Four years ago today I sat at my desk. The crinkly vision subsided, replaced by a horrible stomach pain. Uh oh, I thought. The dreaded cruise ship virus that was a plague in Cheyenne that winter, even though very few cruise ships dock at Port Cheyenne. My boss had said she'd returned home a few days earlier to find her husband curled up on a ball on the floor. He had a stomach ache. Rita got him to the car and then the ER. The docs pronounced norovirus. Sure enough, at home two hours later, the symptoms exploded in living color. I didn't have to ask for details.
My stomach ache led me to the restroom several times but no explosions. I decided to go home. I had plenty of sick hours. I was off the next day for my birthday. I didn't want to be sick for my 62nd birthday.
I was. Went to the doc. He said I had the norovirus and gave me a shot for nausea. The EKG machine was right outside his office. He could have put that to use and found the problem. But I had no history of heart problems. And a stomach ache was not one of the symptoms usually described in American Heart Association literature. I stayed home, nursing my stomach ache. The day after Christmas, I revisited my doc and complained of congestion. He sent me to X-ray. The pictures showed congested lungs. Pneumonia, he pronounced, and sent me to the pharmacy to pick up a supply of antibiotics.

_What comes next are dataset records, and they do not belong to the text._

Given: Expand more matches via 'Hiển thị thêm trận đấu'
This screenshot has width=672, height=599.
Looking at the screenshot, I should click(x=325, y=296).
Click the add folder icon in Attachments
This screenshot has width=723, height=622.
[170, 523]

A week later, I was in an ambulance screeching its way to the ER. After an EKG and series of X-rays, the results were in. I had -- and was having -- a heart attack. The cardiologist said I had a blockage of my left anterior descending (LAD) artery. I am an educated person, curious to a fault, but I didn't know that I had such an artery. The artery, of course, knew about me. Later, after surgery, I discovered that an LAD heart attack is happily referred to as "widowmaker." The surgery came two days later, after the docs and drugs took care of my congestive heart failure that had looked like pneumonia, at least to one practitioner.
Widowmaker. I was lucky. Blessed, too, as Widomaker is very efficient at its task of killing you. Once my lungs were decongested, I received an angioplasty and a big stent at the junction of my LAD. Six months later, I was the proud recipient of an ICD -- an implantable cardioverter defibrillator -- due to damage sustained by my heart muscle during my two-week-long heart attack. A bedside monitor keeps track of my rhythms and arrhythmia. I lost weight. I exercise. I eat sensibly. Take my meds. All the things I should have been doing before my very expensive heart attack.
I retired in January. I have had many fine days to write and travel and garden and read. On warm summer days, I sit on my back porch, look out over the garden, inhale deeply and thank God and medical science that I am still here.